- Born: October 17, 1942
- Died: June 15, 2018 (aged 75)
- Occupation: Political consultant
- Spouse(s): Louise Caire Clark (m. 19??)
- Relatives: Doran Clark (sister-in-law), Mark W. Clark (grandfather-in-law)

= Ben Goddard =

American political consultant (1942–2018)

Ben Goddard (October 17, 1942 – June 15, 2018) was an American political consultant and founding partner of First Tuesday, Goddard Claussen, Goddard Global, and Goddard Gunster. He is widely regarded as the godfather of issue advocacy advertising and is credited with creating the genre of national issue advocacy advertising with the Harry & Louise campaign, paid for by private health insurance companies to help defeat the Clinton health care plan of 1993.

==Career and accomplishments==
He was president of the International Association of Political Consultants, and was a featured columnist in The Hill newspaper, providing reviews and comments on campaign messages and strategies.

Notable Goddard campaigns include Harry & Louise, the Pacific Life Whales, and Prop 187 in California. According to the Goddard Gunster website, Goddard has received dozens of awards for creativity, including a television Emmy, and his commercials are part of the Smithsonian Institution permanent collection.

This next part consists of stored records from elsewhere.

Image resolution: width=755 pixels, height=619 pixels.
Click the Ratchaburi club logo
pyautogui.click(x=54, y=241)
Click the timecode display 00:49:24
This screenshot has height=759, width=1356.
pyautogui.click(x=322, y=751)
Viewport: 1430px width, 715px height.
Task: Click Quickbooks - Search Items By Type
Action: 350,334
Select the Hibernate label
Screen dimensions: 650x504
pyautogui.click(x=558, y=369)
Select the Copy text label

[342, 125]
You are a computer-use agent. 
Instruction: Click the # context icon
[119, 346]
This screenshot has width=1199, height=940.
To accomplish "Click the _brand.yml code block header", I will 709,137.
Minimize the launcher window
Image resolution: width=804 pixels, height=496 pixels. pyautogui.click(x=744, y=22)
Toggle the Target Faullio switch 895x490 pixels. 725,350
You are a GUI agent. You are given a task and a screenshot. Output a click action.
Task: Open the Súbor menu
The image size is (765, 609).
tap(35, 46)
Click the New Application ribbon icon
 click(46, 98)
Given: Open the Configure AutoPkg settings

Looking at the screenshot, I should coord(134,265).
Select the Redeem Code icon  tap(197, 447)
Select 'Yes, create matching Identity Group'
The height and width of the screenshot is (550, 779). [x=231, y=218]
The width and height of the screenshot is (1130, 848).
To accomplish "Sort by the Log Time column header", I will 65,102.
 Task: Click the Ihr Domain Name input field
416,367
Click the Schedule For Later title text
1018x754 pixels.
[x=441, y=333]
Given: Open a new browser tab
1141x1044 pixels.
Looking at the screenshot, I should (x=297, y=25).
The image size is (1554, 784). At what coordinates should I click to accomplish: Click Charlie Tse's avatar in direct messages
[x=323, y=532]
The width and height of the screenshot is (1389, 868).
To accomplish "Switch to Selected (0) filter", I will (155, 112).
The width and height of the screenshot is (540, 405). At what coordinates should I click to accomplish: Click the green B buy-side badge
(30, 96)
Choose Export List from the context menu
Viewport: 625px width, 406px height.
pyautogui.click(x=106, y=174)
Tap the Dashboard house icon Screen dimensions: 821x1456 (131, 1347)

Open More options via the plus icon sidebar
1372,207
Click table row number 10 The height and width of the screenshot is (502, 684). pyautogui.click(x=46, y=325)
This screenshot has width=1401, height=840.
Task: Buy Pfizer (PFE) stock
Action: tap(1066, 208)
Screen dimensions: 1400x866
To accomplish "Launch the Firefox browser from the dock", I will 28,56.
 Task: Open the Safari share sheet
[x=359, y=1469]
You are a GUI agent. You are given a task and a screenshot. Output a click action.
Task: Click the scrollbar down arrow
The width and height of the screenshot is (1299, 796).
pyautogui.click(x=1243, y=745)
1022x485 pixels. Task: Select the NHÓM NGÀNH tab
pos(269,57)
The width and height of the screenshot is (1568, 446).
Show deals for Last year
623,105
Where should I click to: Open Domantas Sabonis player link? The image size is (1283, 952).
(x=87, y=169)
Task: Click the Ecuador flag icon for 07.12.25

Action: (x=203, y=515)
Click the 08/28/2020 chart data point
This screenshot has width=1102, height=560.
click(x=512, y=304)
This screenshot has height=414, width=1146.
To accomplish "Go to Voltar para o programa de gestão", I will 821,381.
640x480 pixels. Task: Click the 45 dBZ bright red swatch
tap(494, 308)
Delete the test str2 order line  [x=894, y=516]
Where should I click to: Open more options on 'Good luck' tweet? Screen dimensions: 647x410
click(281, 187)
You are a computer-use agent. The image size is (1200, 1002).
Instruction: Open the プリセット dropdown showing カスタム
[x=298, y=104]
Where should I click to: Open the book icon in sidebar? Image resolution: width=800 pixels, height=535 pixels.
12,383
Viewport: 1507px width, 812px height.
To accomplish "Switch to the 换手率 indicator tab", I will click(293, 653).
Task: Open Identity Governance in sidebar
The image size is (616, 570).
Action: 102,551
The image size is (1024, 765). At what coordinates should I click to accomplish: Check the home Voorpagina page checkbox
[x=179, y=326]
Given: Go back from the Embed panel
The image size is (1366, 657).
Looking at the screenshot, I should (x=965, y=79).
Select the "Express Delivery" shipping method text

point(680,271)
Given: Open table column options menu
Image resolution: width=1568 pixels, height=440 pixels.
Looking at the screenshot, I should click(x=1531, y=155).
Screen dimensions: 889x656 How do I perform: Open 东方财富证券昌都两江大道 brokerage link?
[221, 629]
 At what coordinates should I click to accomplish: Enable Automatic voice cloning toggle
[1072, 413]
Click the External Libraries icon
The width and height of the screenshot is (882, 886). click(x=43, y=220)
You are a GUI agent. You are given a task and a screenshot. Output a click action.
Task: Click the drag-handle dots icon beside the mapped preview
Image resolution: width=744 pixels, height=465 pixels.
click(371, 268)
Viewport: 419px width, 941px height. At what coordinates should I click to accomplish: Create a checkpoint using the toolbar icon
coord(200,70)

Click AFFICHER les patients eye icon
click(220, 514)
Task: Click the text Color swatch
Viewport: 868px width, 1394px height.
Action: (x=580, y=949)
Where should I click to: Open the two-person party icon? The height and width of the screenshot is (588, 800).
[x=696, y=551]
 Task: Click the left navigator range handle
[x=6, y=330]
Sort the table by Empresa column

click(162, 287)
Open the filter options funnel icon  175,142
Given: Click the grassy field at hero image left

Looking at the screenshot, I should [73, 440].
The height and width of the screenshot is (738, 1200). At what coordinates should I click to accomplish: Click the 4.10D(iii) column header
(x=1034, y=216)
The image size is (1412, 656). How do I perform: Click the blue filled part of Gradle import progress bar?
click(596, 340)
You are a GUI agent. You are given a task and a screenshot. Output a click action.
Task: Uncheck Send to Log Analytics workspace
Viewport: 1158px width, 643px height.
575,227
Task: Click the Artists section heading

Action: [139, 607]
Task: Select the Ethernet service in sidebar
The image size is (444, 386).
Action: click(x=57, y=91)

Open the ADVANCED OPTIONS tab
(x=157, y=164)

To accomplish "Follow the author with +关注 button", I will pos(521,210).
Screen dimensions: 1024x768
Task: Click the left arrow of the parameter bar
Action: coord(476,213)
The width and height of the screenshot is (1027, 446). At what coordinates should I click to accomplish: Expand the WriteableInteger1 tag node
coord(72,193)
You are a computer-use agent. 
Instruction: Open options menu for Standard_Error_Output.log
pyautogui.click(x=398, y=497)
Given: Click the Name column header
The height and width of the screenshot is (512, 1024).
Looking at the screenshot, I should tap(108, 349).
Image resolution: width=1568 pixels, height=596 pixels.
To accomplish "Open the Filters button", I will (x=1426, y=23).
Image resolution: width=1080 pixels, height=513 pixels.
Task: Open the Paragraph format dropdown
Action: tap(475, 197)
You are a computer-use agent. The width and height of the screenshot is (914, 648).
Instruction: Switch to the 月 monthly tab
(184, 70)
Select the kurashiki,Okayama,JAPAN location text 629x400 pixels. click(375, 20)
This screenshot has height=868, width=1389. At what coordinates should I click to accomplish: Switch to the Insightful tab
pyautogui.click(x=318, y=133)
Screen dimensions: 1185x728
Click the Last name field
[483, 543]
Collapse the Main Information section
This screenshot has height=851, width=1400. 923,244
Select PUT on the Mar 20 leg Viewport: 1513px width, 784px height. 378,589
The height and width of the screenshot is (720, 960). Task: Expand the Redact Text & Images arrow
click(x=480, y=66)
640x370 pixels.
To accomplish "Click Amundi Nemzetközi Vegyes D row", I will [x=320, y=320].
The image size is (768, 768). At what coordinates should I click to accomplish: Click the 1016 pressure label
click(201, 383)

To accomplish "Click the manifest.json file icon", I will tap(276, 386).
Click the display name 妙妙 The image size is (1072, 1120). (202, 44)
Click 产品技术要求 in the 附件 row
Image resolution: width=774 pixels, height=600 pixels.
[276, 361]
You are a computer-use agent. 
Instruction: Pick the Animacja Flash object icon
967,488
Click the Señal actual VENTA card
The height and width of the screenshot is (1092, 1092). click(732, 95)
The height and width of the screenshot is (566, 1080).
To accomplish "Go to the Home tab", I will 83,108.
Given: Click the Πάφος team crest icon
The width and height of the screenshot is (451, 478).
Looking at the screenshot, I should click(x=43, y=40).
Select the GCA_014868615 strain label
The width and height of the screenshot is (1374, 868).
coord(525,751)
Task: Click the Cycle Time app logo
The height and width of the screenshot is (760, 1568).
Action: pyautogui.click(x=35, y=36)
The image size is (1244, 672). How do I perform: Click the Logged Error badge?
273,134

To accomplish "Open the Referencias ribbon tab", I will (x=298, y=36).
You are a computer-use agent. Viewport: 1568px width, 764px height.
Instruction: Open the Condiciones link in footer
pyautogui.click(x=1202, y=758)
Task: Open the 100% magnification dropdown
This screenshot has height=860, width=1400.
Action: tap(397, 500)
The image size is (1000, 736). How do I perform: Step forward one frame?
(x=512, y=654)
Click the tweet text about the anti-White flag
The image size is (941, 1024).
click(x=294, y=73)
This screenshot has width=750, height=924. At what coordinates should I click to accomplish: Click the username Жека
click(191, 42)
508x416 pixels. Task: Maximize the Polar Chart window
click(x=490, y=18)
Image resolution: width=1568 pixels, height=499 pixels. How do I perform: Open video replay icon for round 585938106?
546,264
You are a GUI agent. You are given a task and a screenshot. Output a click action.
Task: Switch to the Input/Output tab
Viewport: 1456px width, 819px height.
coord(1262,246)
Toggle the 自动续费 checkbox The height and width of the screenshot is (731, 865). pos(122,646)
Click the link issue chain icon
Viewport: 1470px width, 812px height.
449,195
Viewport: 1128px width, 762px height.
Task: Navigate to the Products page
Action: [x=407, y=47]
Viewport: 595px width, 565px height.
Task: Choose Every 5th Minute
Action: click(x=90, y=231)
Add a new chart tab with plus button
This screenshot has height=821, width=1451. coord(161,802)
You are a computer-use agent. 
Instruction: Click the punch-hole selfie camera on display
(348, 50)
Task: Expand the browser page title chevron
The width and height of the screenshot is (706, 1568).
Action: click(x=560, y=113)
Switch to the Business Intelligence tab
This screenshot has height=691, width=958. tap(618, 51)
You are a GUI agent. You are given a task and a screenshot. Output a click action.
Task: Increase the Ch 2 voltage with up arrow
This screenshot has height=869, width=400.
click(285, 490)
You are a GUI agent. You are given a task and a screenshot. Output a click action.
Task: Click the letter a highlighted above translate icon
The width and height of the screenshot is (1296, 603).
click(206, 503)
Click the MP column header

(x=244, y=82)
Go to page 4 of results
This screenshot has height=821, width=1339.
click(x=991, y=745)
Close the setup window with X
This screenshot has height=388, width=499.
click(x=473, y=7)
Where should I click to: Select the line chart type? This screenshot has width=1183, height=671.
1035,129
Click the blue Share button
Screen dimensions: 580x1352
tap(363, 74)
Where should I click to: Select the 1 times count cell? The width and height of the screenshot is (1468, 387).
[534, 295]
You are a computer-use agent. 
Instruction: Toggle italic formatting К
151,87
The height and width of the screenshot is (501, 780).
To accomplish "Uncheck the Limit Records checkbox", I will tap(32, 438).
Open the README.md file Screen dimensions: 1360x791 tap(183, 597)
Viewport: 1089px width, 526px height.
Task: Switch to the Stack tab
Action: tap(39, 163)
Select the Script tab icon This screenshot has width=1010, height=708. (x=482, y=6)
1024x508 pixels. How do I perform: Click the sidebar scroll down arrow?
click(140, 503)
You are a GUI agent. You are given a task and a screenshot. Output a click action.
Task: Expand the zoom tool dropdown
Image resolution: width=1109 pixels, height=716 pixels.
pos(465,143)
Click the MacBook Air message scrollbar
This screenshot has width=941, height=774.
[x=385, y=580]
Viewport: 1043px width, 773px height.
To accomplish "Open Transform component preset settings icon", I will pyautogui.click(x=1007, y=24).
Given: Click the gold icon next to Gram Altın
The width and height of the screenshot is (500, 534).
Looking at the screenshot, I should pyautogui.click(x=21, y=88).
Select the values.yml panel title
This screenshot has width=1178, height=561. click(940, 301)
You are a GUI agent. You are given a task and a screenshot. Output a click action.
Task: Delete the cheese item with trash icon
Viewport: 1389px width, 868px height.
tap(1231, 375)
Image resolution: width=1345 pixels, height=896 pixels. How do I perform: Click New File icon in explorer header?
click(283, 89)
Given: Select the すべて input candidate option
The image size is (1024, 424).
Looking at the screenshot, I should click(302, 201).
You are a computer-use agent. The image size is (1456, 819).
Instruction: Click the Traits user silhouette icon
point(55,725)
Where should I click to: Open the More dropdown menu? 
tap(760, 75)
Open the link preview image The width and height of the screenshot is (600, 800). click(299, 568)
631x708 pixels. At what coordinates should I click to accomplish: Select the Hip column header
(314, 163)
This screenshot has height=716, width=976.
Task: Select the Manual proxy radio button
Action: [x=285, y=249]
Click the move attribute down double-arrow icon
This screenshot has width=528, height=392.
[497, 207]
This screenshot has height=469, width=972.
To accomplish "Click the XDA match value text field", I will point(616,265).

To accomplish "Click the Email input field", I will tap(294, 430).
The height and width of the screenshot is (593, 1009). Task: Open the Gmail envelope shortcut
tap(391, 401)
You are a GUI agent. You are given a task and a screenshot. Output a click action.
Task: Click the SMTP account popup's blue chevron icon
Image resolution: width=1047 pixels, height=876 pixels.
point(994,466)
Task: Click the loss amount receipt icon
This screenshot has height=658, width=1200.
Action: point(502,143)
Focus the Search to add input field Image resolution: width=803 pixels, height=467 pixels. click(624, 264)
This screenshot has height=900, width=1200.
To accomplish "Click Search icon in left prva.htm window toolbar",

In the 1970s and 1980s Goddard served as a media consultant to candidates for state and national office including Jimmy Carter, Gary Hart, Mo Udall and Bruce Babbitt.

In addition to his work in the United States, Goddard also created the first political advertising in Russia to preserve Boris Yeltsin's free-market reforms.

Goddard married Louise Caire Clark, the actress who played Louise in his Harry & Louise ad campaign. He died on June 15, 2018, following "years of challenging and debilitating medical issues".